Resonant voice is the oral vibratory sensations in an individual’s alveolar ridge, lips, or higher in the face. Some points that RVT focuses on are oral sensations, easy phonation, and sensory awareness. According to ASHA, Resonant voice therapy uses a continuum of oral sensations and easy phonation, building from basic speech gestures through conversational speech. With the goal to achieve the strongest, “cleanest” possible voice with the least effort and impact between the vocal folds.
Elements of Resonant Voice Therapy include:
Lessac-Madsen Approach (LMRVT)
Created by Dr. Katherine Verdolini-Abbott is a therapy technique that highlights a forward focus, easy phonation and sensory processing.
Sustaining all voiced consonants ( /m/, /n/ and /z/), feeling sensation on voiced consonants (‘mention’, and ‘the machine is broken’)
○ This can be used in clients that have hyperfunctional voice disorders who would benefit from an increase in the airflow and a decrease in muscle action during phonation. This approach focuses on the larynx and surrounding structures and reduces any excess respiratory effort that would impact the vocal folds through clinician modeling and client imitation. The sensory processing component comes from the client feeling the vibrations during phonation in their mouth or alveolar ridge and face
Arthur Lessac described resonance as the Y-Buzz in 1997.
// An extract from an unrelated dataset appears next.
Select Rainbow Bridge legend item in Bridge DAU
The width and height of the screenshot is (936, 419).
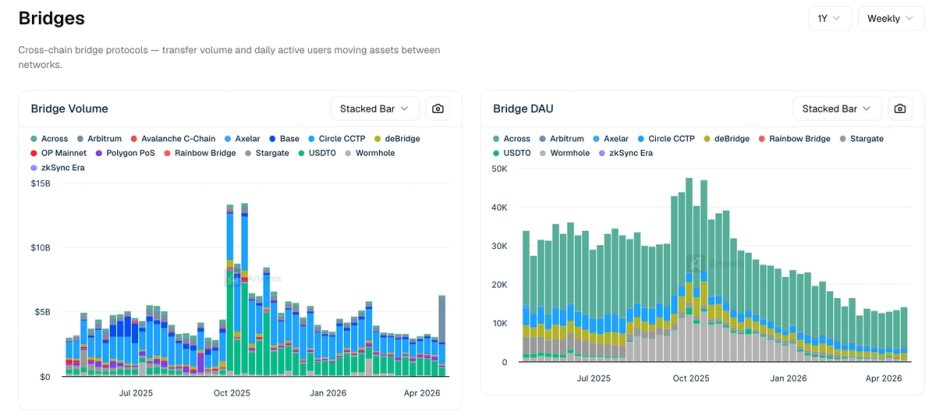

This technique draws emphasis on the vibration (resonance) of the speaker’s ‘hard palate, alveolar ridge and nasal septum’ (Stewart, Kling & Allen, 2016 pg. 163). The focus of the Y-Buzz technique is to create an easy resonant tone that does not cause tension or constriction in the vocal folds. Additionally, this technique draws kinesthetic awareness to vocal fold vibration to develop an individual’s voice holistically with efficient power and flexibility. One method of the Y-Buzz is to say a word that starts with ‘y’ such as you and then the long vowel /i/ such as easy. By producing these sounds the client should feel a buzz like vibration on the alveolar ridge area.